And, hope everything works out!


----------



## timeos2 (Apr 9, 2010)

*See - a problem even when it isn't used*



TheTimeTraveler said:


> The time clock is ticking fast.  If you don't have things wrapped up within the next couple of weeks then I doubt you can beat the June 1st deadline.
> 
> Not only do you have to get this thru ROFR (which could run up to 30 days), but you have to get the deeds recorded by the last business day of May.
> 
> ...



Which goes to show ROFR is a pain and a problem even if it isn't invoked. Avoid properties that have it - most don't and they can be as good or better than those that do. Why add yet another potential problem to a process (timeshare ownership) already rich with negatives and shaky positives?


----------



## oldkey (Apr 9, 2010)

*Great thoughts....*

....any suggestions on closing agents that work with Marriott electronically? Are there other considerations that can speed up the process?


----------



## PerryM (Apr 9, 2010)

*Click....click..click...*



m61376 said:


> Regardless of any reservation gimmicks, *they still can only put into the new system whatever portion of each week is part of the new system.* If, for arguments sake, 50% of the owners remain choose not to turn in their deeded weeks (assuming that's the new system) and retain their current ownership. 50% of every week reservations can be used for points reservations and 50% for the current reservations. Thus, they can only give a reservation advantage to those opting into the new system, IF they choose to do that.
> 
> I think multiple levels of ownership and different booking priorities would create a reservation nightmare, and I don't think they will try to make the system so complex. Having two systems running concurrently is going to tax the reservation system as is and, while I may be proved wrong, I don't think they'll add yet another complication. The 13 month rule, while it does add some complexity, is pretty simplistic for the reservation agents, because it involves weeks being booked consecutively or concurrently.
> 
> If we are going to find it confusing, imagine the mess the reservation agents will have.

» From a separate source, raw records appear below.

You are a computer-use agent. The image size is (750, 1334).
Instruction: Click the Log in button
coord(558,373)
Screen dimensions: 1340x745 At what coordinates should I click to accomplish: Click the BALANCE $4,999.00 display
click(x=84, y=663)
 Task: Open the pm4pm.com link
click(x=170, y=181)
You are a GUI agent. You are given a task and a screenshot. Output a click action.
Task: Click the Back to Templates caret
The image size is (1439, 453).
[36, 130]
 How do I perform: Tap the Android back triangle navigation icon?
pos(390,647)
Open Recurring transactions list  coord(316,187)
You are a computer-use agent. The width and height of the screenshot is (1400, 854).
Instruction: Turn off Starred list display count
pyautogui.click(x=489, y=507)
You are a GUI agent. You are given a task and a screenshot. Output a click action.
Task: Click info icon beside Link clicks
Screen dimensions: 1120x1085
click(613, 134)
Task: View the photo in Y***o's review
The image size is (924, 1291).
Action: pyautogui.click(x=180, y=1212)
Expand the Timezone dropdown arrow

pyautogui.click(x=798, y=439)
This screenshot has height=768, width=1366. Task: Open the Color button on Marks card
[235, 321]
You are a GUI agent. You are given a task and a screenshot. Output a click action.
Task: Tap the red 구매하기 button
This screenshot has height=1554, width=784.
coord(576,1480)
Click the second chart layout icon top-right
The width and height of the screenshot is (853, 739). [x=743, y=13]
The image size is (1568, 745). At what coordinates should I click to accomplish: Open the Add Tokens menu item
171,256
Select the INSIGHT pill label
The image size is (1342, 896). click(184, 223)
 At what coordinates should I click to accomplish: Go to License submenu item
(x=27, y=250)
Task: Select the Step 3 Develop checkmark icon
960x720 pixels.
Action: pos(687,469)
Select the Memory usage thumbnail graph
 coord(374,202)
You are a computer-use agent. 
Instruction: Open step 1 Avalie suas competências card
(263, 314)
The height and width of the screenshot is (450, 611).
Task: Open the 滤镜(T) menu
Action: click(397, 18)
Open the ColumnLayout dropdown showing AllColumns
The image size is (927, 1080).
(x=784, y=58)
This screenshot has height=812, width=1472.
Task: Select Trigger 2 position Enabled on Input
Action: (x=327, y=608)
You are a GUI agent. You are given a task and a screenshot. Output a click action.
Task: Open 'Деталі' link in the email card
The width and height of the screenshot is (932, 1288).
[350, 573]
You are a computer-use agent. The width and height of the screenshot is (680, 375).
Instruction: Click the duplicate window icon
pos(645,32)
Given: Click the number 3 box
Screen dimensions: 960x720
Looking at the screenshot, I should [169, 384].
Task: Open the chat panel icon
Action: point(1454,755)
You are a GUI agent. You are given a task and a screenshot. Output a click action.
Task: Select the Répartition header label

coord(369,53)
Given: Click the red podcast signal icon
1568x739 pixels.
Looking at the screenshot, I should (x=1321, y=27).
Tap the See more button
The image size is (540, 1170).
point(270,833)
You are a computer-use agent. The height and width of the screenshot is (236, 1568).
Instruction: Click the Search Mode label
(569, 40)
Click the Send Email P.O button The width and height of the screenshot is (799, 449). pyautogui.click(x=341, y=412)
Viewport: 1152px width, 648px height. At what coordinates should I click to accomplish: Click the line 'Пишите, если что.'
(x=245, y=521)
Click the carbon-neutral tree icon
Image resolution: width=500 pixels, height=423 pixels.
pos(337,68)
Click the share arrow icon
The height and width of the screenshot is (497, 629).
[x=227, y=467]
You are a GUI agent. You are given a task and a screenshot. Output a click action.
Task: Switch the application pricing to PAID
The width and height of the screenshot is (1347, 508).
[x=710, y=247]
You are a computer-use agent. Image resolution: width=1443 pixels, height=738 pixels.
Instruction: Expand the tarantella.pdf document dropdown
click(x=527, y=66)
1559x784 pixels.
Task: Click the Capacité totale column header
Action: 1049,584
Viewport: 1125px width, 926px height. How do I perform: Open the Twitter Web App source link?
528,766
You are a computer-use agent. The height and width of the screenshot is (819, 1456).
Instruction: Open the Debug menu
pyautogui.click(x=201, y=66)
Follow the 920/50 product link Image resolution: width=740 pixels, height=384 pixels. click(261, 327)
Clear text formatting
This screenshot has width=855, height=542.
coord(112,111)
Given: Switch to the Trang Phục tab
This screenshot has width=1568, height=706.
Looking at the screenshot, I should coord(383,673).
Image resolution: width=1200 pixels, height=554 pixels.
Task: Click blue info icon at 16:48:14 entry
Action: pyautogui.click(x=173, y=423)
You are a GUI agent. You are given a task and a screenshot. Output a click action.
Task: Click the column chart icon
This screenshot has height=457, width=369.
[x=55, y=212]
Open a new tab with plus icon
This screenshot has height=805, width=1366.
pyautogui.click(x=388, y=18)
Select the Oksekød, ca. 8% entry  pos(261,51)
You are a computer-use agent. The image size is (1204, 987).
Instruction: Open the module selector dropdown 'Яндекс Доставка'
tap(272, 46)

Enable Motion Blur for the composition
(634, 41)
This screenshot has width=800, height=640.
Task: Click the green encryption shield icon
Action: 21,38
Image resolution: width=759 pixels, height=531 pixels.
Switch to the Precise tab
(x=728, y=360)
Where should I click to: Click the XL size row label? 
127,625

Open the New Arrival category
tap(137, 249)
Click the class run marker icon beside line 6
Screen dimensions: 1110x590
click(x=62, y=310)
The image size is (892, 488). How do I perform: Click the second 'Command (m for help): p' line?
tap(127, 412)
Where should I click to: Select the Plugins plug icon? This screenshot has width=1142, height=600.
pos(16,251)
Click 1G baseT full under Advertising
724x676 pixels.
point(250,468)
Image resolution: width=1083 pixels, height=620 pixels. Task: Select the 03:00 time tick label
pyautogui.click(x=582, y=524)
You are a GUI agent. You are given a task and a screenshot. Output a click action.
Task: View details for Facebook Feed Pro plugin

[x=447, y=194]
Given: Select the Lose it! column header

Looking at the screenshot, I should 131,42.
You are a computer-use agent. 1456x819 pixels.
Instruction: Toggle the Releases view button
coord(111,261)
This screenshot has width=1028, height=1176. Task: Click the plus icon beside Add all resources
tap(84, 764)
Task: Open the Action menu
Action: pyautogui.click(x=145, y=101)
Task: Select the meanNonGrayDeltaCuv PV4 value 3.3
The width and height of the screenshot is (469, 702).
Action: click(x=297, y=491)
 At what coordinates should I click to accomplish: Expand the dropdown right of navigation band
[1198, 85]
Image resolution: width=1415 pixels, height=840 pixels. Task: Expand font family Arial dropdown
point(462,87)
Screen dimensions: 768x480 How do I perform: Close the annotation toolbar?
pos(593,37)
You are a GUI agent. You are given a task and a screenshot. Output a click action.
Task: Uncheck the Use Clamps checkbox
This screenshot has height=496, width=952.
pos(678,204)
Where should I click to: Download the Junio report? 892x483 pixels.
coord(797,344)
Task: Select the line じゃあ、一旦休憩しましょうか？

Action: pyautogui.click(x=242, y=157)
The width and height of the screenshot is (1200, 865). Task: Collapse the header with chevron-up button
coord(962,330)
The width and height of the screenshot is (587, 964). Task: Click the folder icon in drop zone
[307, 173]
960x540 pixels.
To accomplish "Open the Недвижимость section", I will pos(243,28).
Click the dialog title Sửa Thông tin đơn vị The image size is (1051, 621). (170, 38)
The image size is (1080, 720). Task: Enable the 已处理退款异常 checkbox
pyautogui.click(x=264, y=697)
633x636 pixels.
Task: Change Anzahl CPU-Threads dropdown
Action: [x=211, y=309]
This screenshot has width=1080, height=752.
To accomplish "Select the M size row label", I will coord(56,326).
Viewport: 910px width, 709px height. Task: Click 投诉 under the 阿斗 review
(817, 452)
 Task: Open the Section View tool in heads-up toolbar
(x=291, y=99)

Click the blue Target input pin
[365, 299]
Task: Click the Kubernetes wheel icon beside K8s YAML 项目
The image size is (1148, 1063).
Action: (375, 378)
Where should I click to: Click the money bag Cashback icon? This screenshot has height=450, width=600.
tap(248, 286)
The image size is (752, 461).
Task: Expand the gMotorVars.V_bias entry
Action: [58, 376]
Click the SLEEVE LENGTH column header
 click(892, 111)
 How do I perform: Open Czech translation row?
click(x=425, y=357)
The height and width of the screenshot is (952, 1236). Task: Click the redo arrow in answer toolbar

I'd imagine that EVERY hot week is going to be snapped up at the 13 months mark and the remainder at the 12 month mark.  E.g. at Summit Watch President's week (week 7) is just a Platinum week that everyone wants.  Marriott will get ALL of them - every last one of them.

How?  Exactly at 13 months to the nanosecond their computer system will dump 100 reservation requests into the usual system that we all use now - folks trying to do the same will click and click and click their mouse and that 2 minute wait are 100 reservations being processed.  Repeat this at 12 months and Marriott now has ALL, every last stinking one of the 200 villas reserved for their members.

Repeat this system wide and folks will flock to the new system.  Then at 12 months out their system will open for Platinum Points Owners to reserve anyone of the 200 Summit Watch villas for President's week.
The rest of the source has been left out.